Reproduce the data, keeping every word exactly as it is.

### DATA SECTION
▼

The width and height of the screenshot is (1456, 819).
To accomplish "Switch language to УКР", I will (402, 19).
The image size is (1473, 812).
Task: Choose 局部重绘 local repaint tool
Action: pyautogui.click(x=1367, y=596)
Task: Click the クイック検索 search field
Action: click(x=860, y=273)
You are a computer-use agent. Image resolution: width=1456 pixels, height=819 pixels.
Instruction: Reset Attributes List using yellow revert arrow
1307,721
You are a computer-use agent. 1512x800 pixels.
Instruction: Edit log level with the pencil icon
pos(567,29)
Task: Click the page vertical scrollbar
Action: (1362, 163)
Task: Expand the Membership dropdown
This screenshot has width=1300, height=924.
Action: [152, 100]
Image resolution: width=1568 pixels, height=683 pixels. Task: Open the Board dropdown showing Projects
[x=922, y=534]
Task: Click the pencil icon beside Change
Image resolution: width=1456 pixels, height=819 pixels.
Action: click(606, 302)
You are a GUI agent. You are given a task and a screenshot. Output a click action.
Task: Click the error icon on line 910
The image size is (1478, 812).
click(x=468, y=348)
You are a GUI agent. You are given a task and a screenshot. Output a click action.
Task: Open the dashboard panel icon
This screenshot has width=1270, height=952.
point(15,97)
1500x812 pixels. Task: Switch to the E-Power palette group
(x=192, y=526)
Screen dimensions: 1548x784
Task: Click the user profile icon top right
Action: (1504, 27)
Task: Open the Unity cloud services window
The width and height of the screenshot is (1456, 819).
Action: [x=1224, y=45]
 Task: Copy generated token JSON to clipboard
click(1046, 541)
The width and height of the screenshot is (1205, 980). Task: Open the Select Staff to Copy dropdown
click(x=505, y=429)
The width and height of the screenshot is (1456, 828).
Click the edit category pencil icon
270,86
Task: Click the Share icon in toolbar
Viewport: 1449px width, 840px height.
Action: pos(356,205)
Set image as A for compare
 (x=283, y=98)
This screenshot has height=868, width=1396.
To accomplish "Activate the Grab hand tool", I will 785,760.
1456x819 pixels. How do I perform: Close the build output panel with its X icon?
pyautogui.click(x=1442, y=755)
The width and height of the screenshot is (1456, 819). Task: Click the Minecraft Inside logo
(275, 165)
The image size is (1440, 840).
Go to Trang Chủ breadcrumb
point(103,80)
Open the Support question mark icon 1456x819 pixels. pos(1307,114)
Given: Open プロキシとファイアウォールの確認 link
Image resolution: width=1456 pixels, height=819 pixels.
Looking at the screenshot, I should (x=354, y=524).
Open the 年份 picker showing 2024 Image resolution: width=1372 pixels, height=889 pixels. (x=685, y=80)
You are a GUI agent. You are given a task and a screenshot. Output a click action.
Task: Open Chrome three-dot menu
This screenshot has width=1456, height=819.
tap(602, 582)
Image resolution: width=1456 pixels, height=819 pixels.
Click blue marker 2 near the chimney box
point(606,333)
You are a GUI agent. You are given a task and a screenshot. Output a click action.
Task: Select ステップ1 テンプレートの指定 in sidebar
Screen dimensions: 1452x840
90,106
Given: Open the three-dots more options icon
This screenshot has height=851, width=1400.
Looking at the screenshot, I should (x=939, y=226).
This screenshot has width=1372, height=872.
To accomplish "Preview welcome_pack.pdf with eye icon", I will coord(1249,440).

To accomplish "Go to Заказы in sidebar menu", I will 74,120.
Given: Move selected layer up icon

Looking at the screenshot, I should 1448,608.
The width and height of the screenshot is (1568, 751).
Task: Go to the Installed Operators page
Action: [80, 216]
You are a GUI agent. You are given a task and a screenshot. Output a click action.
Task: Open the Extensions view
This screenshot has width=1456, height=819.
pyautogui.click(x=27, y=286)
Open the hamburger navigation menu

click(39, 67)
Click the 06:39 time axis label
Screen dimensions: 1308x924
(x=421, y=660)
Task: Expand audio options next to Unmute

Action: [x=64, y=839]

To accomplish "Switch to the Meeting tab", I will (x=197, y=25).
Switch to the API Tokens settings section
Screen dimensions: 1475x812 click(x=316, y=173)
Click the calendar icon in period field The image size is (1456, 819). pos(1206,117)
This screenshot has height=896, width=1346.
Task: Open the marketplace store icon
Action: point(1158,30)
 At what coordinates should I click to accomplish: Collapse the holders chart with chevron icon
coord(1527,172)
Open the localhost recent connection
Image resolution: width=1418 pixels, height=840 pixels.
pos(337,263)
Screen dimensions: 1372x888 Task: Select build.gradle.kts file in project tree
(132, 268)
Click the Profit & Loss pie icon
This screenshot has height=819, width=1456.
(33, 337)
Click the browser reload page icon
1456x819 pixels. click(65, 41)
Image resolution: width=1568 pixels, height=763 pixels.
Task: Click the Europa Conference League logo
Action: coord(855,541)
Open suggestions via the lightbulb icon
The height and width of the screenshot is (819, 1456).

▲

### TASK ANSWER
The width and height of the screenshot is (1456, 819).
To accomplish "Switch language to УКР", I will (402, 19).
The image size is (1473, 812).
Task: Choose 局部重绘 local repaint tool
Action: pyautogui.click(x=1367, y=596)
Task: Click the クイック検索 search field
Action: click(x=860, y=273)
You are a computer-use agent. Image resolution: width=1456 pixels, height=819 pixels.
Instruction: Reset Attributes List using yellow revert arrow
1307,721
You are a computer-use agent. 1512x800 pixels.
Instruction: Edit log level with the pencil icon
pos(567,29)
Task: Click the page vertical scrollbar
Action: (1362, 163)
Task: Expand the Membership dropdown
This screenshot has width=1300, height=924.
Action: [152, 100]
Image resolution: width=1568 pixels, height=683 pixels. Task: Open the Board dropdown showing Projects
[x=922, y=534]
Task: Click the pencil icon beside Change
Image resolution: width=1456 pixels, height=819 pixels.
Action: click(606, 302)
You are a GUI agent. You are given a task and a screenshot. Output a click action.
Task: Click the error icon on line 910
The image size is (1478, 812).
click(x=468, y=348)
You are a GUI agent. You are given a task and a screenshot. Output a click action.
Task: Open the dashboard panel icon
This screenshot has width=1270, height=952.
point(15,97)
1500x812 pixels. Task: Switch to the E-Power palette group
(x=192, y=526)
Screen dimensions: 1548x784
Task: Click the user profile icon top right
Action: (1504, 27)
Task: Open the Unity cloud services window
The width and height of the screenshot is (1456, 819).
Action: [x=1224, y=45]
 Task: Copy generated token JSON to clipboard
click(1046, 541)
The width and height of the screenshot is (1205, 980). Task: Open the Select Staff to Copy dropdown
click(x=505, y=429)
The width and height of the screenshot is (1456, 828).
Click the edit category pencil icon
270,86
Task: Click the Share icon in toolbar
Viewport: 1449px width, 840px height.
Action: pos(356,205)
Set image as A for compare
 (x=283, y=98)
This screenshot has height=868, width=1396.
To accomplish "Activate the Grab hand tool", I will 785,760.
1456x819 pixels. How do I perform: Close the build output panel with its X icon?
pyautogui.click(x=1442, y=755)
The width and height of the screenshot is (1456, 819). Task: Click the Minecraft Inside logo
(275, 165)
The image size is (1440, 840).
Go to Trang Chủ breadcrumb
point(103,80)
Open the Support question mark icon 1456x819 pixels. pos(1307,114)
Given: Open プロキシとファイアウォールの確認 link
Image resolution: width=1456 pixels, height=819 pixels.
Looking at the screenshot, I should (x=354, y=524).
Open the 年份 picker showing 2024 Image resolution: width=1372 pixels, height=889 pixels. (x=685, y=80)
You are a GUI agent. You are given a task and a screenshot. Output a click action.
Task: Open Chrome three-dot menu
This screenshot has width=1456, height=819.
tap(602, 582)
Image resolution: width=1456 pixels, height=819 pixels.
Click blue marker 2 near the chimney box
point(606,333)
You are a GUI agent. You are given a task and a screenshot. Output a click action.
Task: Select ステップ1 テンプレートの指定 in sidebar
Screen dimensions: 1452x840
90,106
Given: Open the three-dots more options icon
This screenshot has height=851, width=1400.
Looking at the screenshot, I should (x=939, y=226).
This screenshot has width=1372, height=872.
To accomplish "Preview welcome_pack.pdf with eye icon", I will coord(1249,440).

To accomplish "Go to Заказы in sidebar menu", I will 74,120.
Given: Move selected layer up icon

Looking at the screenshot, I should 1448,608.
The width and height of the screenshot is (1568, 751).
Task: Go to the Installed Operators page
Action: [80, 216]
You are a GUI agent. You are given a task and a screenshot. Output a click action.
Task: Open the Extensions view
This screenshot has width=1456, height=819.
pyautogui.click(x=27, y=286)
Open the hamburger navigation menu

click(39, 67)
Click the 06:39 time axis label
Screen dimensions: 1308x924
(x=421, y=660)
Task: Expand audio options next to Unmute

Action: [x=64, y=839]

To accomplish "Switch to the Meeting tab", I will (x=197, y=25).
Switch to the API Tokens settings section
Screen dimensions: 1475x812 click(x=316, y=173)
Click the calendar icon in period field The image size is (1456, 819). pos(1206,117)
This screenshot has height=896, width=1346.
Task: Open the marketplace store icon
Action: point(1158,30)
 At what coordinates should I click to accomplish: Collapse the holders chart with chevron icon
coord(1527,172)
Open the localhost recent connection
Image resolution: width=1418 pixels, height=840 pixels.
pos(337,263)
Screen dimensions: 1372x888 Task: Select build.gradle.kts file in project tree
(132, 268)
Click the Profit & Loss pie icon
This screenshot has height=819, width=1456.
(33, 337)
Click the browser reload page icon
1456x819 pixels. click(65, 41)
Image resolution: width=1568 pixels, height=763 pixels.
Task: Click the Europa Conference League logo
Action: coord(855,541)
Open suggestions via the lightbulb icon
The height and width of the screenshot is (819, 1456).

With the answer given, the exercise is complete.